Now, load in the transcript expression data stored in the matrices we built earlier:

$ import_expression_and_DE_results.pl \
            --sqlite Trinotate.sqlite \
            --transcript_mode \
            --samples_file ../data/samples.txt \
            --count_matrix ../Trinity.isoform.counts.matrix \
            --fpkm_matrix ../Trinity.isoform.TMM.EXPR.matrix

Next, import the DE results from the DESeq2_trans/ directory:

$ import_expression_and_DE_results.pl \
           --sqlite Trinotate.sqlite \
           --transcript_mode \
           --samples_file ../data/samples.txt \
           --DE_dir ../DESeq2_trans

Import the clusters of transcripts we extracted earlier based on having similar expression profiles across samples:

$ import_transcript_clusters.pl \
           --sqlite Trinotate.sqlite \
           --group_name DE_all_vs_all \
           --analysis_name diffExpr.P1e-3_C2_clusters_fixed_P_60 \
            ../DESeq2_trans/diffExpr.P1e-3_C2.matrix.RData.clusters_fixed_P_60/*matrix

And now we'll do the same for our gene-level expression and DE results:

$ import_expression_and_DE_results.pl \
            --sqlite Trinotate.sqlite \
            --gene_mode \
            --samples_file ../data/samples.txt \
            --count_matrix ../Trinity.gene.counts.matrix \
            --fpkm_matrix ../Trinity.gene.TMM.EXPR.matrix
$ import_expression_and_DE_results.pl \
           --sqlite Trinotate.sqlite \
           --gene_mode \
           --samples_file ../data/samples.txt \
           --DE_dir ../DESeq2_gene

Note

In the above gene-loading commands, the term 'component' is used. 'Component' is just another word for 'gene' in the realm of Trinity.

At this point, the Trinotate database should be fully populated and ready to be used by TrinotateWeb.

Launch and Surf TrinotateWeb

TrinotateWeb is web-based software and runs locally on the same hardware we've been running all our computes (as opposed to your typical websites that you visit regularly, such as Facebook).

If this is the first time running TrinotateWeb, first execute the following command:

$ install_trinotate_web

Next, launch the mini webserver that drives the TrinotateWeb software as follows:

$ run_TrinotateWebserver.pl <your-assigned-port-number>

Now, visit the following URL in your web-browser: /cgi-bin/index.cgi>

You should see a web form like so:

tw_entrypoint

In the text box, put the path to your Trinotate.sqlite database

Attention

You need to input the full path to your database.
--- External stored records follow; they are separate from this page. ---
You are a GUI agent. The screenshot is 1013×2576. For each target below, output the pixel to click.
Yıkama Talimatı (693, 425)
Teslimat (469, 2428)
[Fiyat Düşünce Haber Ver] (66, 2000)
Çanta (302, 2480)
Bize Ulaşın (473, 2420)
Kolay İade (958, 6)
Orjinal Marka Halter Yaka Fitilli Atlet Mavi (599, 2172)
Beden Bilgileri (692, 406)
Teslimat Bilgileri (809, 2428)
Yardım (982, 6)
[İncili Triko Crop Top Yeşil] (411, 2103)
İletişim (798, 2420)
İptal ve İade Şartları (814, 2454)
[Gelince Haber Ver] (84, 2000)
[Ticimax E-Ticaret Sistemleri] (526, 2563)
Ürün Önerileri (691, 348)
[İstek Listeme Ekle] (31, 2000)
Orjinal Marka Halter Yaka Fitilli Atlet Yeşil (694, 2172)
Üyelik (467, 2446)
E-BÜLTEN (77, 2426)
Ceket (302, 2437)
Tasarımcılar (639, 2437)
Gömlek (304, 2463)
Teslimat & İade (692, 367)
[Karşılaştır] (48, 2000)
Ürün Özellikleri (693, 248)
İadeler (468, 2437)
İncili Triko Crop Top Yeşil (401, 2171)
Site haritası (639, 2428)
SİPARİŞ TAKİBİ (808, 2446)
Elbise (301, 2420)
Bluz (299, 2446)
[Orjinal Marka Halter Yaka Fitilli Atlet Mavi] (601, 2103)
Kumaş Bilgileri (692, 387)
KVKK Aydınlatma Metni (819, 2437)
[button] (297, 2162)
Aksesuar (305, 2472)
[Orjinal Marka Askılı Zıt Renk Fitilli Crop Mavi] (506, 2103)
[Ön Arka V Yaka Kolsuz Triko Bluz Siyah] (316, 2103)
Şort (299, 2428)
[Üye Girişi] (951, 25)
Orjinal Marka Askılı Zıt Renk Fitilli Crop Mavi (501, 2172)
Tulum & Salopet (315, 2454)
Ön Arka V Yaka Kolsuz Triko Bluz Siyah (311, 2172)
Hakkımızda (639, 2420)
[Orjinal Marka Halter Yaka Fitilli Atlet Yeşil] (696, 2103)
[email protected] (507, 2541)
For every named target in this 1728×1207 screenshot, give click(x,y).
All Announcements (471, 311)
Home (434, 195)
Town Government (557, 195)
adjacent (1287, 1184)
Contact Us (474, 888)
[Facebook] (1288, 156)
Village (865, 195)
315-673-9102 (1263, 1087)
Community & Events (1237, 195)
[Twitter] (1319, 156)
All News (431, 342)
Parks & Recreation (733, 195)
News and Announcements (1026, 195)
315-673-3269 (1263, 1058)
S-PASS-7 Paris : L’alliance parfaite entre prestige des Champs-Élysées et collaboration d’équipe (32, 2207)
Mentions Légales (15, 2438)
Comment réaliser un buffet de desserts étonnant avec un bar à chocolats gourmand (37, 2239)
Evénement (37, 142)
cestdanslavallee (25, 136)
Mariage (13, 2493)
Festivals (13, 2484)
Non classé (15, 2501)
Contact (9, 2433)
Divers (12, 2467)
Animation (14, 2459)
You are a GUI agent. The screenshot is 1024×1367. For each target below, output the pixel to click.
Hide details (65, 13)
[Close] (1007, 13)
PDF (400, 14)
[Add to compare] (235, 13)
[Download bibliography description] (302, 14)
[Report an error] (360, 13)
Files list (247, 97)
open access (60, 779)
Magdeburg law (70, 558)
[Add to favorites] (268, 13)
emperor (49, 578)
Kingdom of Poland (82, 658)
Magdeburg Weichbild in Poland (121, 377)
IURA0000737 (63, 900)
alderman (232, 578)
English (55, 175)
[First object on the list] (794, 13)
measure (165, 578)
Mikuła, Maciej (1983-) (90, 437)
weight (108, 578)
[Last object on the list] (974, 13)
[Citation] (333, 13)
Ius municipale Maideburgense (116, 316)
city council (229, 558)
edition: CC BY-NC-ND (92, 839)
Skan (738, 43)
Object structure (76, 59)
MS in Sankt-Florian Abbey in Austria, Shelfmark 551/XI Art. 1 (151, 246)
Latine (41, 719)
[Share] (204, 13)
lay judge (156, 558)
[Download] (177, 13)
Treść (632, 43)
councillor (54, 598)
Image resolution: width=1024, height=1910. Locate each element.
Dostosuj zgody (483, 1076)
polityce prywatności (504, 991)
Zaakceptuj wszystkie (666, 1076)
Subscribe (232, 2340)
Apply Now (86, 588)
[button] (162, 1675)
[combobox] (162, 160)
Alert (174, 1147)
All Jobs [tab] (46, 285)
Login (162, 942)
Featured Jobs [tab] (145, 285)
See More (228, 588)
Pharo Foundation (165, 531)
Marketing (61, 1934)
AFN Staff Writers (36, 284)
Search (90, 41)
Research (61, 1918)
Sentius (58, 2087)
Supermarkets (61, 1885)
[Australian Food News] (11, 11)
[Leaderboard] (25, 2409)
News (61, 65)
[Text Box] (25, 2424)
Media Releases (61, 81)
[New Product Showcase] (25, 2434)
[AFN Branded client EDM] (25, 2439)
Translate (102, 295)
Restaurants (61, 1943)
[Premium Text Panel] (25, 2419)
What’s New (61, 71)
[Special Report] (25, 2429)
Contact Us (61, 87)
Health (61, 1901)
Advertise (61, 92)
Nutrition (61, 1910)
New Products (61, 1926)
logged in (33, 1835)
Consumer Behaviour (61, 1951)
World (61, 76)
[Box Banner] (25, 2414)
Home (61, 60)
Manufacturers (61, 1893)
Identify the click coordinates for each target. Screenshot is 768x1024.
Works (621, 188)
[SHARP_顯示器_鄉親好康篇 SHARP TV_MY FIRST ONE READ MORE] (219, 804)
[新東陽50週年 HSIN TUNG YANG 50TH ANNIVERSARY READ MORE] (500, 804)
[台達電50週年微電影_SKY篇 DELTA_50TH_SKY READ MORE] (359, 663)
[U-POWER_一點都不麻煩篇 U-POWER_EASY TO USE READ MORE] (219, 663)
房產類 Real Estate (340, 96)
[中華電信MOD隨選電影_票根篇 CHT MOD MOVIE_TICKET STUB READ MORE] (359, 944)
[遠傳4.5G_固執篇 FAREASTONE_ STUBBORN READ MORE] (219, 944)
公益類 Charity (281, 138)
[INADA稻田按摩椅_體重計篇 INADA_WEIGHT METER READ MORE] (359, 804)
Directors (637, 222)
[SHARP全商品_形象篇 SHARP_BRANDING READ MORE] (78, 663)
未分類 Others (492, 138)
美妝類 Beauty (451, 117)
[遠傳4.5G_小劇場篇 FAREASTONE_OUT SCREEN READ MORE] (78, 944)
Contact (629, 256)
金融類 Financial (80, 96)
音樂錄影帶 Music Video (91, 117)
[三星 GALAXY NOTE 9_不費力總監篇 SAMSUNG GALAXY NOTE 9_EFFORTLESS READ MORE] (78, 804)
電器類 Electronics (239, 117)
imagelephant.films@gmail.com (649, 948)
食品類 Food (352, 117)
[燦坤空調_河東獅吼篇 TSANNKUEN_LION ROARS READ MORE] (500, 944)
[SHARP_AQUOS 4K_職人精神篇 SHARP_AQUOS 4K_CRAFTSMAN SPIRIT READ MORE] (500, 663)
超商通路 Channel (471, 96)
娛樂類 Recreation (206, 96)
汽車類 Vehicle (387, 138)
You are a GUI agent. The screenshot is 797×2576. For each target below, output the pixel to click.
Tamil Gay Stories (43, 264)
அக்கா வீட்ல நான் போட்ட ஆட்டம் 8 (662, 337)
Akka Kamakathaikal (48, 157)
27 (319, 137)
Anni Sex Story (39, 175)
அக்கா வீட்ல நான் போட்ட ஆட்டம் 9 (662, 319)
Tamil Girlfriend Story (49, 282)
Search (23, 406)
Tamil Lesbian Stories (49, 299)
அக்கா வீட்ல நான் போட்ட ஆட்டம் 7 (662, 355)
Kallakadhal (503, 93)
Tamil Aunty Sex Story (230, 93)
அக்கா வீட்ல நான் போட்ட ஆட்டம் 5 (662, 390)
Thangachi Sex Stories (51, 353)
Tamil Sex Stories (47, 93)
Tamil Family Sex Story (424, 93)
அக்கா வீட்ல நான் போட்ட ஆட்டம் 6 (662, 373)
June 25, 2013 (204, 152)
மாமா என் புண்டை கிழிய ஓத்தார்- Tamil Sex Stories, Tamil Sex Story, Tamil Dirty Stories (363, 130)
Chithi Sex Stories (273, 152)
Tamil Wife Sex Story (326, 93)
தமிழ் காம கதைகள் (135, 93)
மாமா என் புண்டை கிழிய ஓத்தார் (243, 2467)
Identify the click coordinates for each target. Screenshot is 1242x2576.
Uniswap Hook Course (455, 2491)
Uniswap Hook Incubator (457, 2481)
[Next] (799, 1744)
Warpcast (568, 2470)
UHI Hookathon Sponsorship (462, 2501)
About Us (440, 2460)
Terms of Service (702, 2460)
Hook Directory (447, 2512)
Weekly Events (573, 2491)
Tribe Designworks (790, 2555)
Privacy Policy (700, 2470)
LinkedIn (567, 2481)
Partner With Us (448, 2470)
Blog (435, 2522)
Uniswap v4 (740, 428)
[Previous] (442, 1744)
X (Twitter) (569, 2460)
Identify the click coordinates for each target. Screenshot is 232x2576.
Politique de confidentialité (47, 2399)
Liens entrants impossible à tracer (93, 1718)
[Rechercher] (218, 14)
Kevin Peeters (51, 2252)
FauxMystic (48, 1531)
I.e. the use of ~ will not work. The path should look like this: /home/workshop01/transcriptomics_tutorial/Trinotate/Trinotate.sqlite, where workshop01 needs to be replaced by your user name.

Click Submit to load the database. If successful, you should now have TrinotateWeb running and serving the content in your Trinotate database:

tw_home

Take some time to click the various tabs and explore what's available.

For example, do the following:

  • Under Annotation Keyword Search, search for transporter
  • Under 'Differential Expression', examine your earlier-defined transcript clusters. Also, launch MA or Volcano plots to explore the DE data.